Um ano: Servidores de Curitiba protestam contra o Pacote de Maldades

26/06/2018 - 15:48

TrĂªs atos foram realizados para mostrar os efeitos do projeto aprovado em 2017.

Os servidores municipais de Curitiba (PR) protestam em três pontos da cidade no aniversário do Pacote de Maldades. O projeto foi aprovado em 26 de junho de 2017, congelando salários, carreiras e alterando alíquotas do IPMC e ICS. O pacotaço ainda transferiu a data-base dos servidores para outubro e aumentou impostos para a população.

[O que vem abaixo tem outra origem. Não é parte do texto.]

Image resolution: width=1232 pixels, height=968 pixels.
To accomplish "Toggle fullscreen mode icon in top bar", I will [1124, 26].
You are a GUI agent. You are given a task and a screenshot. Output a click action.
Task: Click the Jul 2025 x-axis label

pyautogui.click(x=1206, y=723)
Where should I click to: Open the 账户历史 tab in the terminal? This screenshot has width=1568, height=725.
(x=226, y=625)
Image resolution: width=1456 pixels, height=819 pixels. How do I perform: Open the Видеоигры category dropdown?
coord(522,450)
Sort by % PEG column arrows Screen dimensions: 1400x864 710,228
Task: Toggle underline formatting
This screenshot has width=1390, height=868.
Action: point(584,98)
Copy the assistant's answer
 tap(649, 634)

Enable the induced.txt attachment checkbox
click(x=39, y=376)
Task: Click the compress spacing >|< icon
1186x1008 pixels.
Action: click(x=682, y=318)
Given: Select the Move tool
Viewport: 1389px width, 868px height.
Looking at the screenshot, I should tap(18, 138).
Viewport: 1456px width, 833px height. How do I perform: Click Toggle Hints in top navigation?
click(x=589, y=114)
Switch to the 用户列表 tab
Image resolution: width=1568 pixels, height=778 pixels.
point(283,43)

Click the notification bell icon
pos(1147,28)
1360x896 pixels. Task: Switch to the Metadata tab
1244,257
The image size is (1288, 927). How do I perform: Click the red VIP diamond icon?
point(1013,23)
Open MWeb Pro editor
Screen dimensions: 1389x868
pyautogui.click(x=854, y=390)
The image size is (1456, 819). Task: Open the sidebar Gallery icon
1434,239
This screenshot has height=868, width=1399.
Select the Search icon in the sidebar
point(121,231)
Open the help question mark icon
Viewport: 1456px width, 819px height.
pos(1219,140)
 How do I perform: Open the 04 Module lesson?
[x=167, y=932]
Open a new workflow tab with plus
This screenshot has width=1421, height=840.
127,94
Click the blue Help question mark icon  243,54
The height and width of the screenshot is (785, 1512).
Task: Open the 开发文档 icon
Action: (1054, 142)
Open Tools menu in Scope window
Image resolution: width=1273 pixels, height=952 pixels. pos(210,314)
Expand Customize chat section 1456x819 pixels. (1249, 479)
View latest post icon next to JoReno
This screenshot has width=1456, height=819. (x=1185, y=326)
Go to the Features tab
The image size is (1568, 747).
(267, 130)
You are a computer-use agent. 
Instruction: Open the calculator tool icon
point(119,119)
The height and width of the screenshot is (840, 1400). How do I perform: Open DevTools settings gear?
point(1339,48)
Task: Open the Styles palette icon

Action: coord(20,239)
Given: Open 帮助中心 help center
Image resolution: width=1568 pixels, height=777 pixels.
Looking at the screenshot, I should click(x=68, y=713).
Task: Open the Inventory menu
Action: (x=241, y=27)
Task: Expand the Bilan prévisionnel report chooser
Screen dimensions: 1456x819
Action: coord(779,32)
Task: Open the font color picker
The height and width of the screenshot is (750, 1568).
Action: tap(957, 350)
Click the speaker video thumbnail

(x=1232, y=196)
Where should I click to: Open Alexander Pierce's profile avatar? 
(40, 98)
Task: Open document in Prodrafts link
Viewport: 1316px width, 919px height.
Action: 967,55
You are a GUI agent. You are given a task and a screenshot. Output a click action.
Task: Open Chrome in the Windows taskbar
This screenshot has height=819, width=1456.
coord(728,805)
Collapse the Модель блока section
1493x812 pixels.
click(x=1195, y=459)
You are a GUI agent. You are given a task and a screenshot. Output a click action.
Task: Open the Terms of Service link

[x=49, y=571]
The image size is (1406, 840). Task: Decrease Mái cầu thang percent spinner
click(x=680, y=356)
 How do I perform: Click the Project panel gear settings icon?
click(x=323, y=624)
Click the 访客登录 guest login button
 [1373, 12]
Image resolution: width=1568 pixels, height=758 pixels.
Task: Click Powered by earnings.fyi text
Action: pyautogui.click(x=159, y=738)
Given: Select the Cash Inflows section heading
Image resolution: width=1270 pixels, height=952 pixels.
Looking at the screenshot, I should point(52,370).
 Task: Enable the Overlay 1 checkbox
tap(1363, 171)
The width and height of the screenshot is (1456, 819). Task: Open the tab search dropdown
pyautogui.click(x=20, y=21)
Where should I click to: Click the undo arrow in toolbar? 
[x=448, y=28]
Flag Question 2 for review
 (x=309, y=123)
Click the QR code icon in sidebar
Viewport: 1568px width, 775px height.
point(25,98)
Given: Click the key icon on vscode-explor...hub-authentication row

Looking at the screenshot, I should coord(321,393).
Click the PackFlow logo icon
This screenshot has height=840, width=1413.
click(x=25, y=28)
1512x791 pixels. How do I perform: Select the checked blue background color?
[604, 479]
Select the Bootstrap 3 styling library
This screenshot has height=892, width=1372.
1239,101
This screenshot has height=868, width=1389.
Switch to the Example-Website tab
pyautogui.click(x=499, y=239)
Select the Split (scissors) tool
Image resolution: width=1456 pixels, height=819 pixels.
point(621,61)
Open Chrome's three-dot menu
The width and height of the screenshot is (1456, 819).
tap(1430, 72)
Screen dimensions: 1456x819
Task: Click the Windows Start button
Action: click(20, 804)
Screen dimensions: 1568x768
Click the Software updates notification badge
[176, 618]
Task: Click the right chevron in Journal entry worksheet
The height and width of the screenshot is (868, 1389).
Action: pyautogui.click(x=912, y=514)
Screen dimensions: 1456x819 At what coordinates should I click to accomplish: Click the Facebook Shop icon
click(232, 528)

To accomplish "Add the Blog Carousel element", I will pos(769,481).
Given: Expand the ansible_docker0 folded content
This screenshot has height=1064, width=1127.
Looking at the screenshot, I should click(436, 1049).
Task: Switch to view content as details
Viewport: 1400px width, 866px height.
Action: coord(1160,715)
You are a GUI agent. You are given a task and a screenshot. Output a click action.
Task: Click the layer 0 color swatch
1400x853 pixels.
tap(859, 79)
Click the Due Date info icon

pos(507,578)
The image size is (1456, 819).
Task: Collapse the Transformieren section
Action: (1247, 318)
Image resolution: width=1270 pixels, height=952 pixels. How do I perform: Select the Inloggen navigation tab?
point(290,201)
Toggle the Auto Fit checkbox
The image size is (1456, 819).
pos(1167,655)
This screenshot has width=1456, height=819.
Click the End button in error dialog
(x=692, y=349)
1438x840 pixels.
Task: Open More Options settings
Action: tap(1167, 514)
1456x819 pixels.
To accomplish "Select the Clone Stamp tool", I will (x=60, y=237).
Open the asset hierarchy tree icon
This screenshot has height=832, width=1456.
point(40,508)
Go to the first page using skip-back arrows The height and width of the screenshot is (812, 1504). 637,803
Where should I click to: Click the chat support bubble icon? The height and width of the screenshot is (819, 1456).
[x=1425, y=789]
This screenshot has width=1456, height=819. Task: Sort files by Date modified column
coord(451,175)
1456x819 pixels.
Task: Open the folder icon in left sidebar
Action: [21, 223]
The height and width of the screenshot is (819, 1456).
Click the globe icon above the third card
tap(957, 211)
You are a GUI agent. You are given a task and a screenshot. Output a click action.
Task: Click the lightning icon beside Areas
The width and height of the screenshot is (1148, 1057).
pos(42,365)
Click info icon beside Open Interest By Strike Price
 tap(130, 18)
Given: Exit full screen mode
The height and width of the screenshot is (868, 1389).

A manifestação foi marcada para três pontos da cidade. Ópera de Arame, onde ocorreu a votação. Na Câmara de Vereadores, onde os aliados do prefeito Rafael Greca (PMN) aprovam as mudanças em regime de urgência. E a Boca Maldita, quando os servidores exibem o vídeo de um ano do pacotaço e exposição de fotos mostrando também quais são as perdas da população.

O protesto na CMC lembrou das votações e denunciou a intransigência dos vereadores que aprovaram o pacotaço. “A Prefeitura de Curitiba dizia que o pacote fiscal era uma solução para Curitiba. Passado um ano, todos percebemos que o Pacote não melhorou nada. O que vimos que a Câmara teve que votar novamente coisas aprovadas no atropelo como a taxa de isenção. Sem contar a política higienista que retira direitos da população mais pobre”, alerta Irene Rodrigues, secretária de Saúde da Confederação dos Trabalhadores no Serviço Público Municipal (Confetam/CUT). 

De acordo com o DIEESE, o prefeito Rafael Greca escolheu fazer caixa com recursos voltados aos servidores municipais. Isso se deu pelo congelamento de salários, pelo aumento de alíquotas no ICS e IPMC e pelo saque do fundo previdenciário de quase R$ 700 milhões (A prefeitura parou de fazer aportes). O acréscimo de receita positiva no último ano é resultante da elevação de 3,66% na Receita Corrente Líquida contra redução de 6,79 % da Despesa com pessoal. As perdas com o pacotaço representaram entre 29% e 36% dos vencimentos dos servidores.

Se considerarmos um servidor com vencimento de R$ 4,5 mil e 10 anos de serviço público, este já deixou 13,16% desde o começo de 2017, ou equivalente a R$ 581. Quanto as perdas, de modo geral, foram de R$ 29,36%, o que equivale a R$ 1.594,58.

Perdas prosseguem

Presente na votação, a vereadora de oposição professora Josete (PT) lamenta a desvalorização dos trabalhadores e o desmonte do serviço público com equipamentos fechados ou funcionando na precariedade. Ela questionou a votação da LDO, que segue desvalorizando os municipais. “A Lei de Diretrizes Orçamentárias não aponta para nenhuma recuperação. O que nós vemos asfalto pela cidade toda. Nada contra. Mas o que a população quer é ser atendida na ponta”, destaca.